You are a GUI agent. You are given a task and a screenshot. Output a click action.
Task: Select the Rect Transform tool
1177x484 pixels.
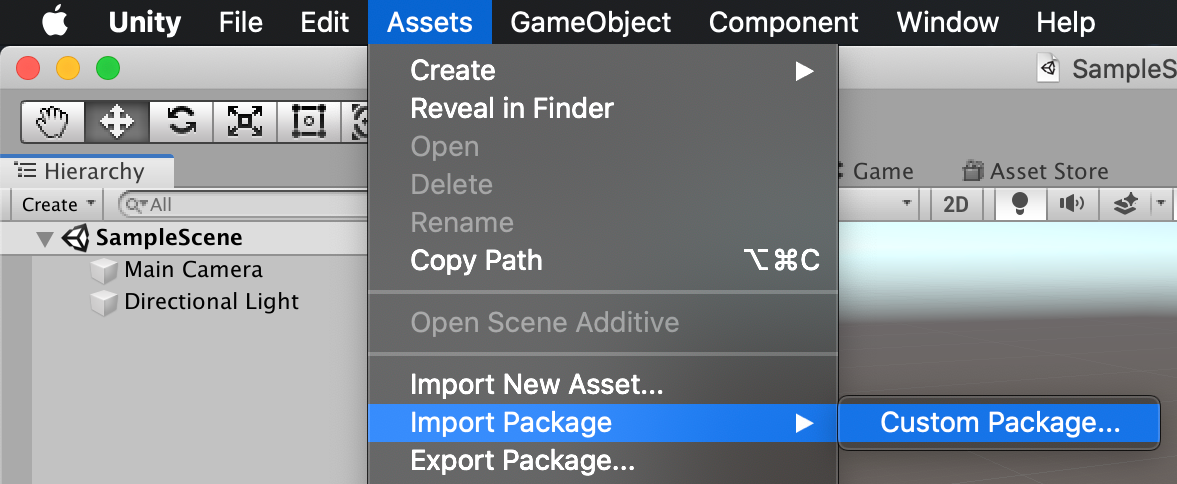click(x=309, y=122)
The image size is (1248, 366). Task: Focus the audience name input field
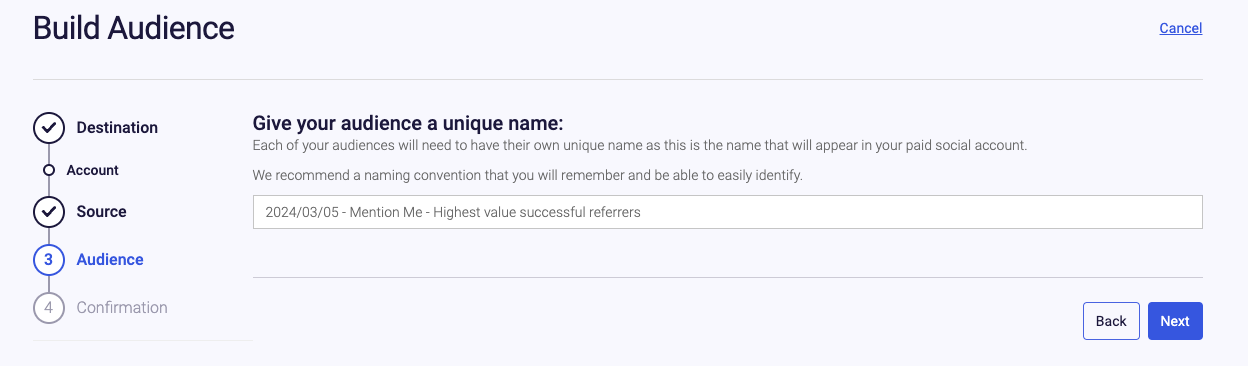click(x=728, y=212)
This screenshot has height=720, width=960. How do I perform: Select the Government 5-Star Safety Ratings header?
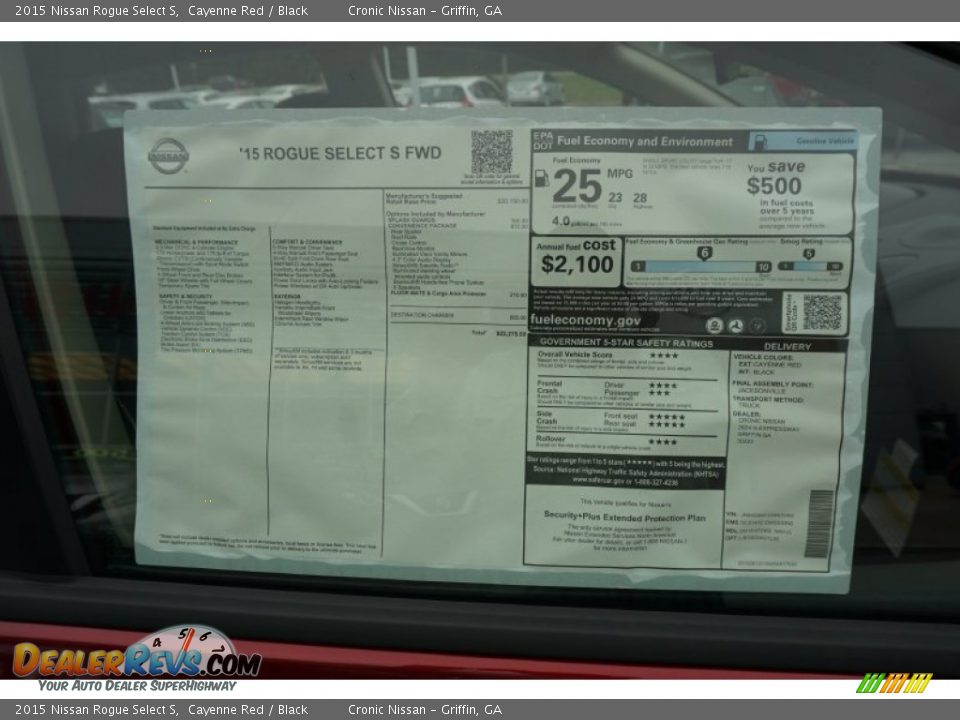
::::::
How many lines in the records above contain the word "screenshot"? Answer with the number only.

2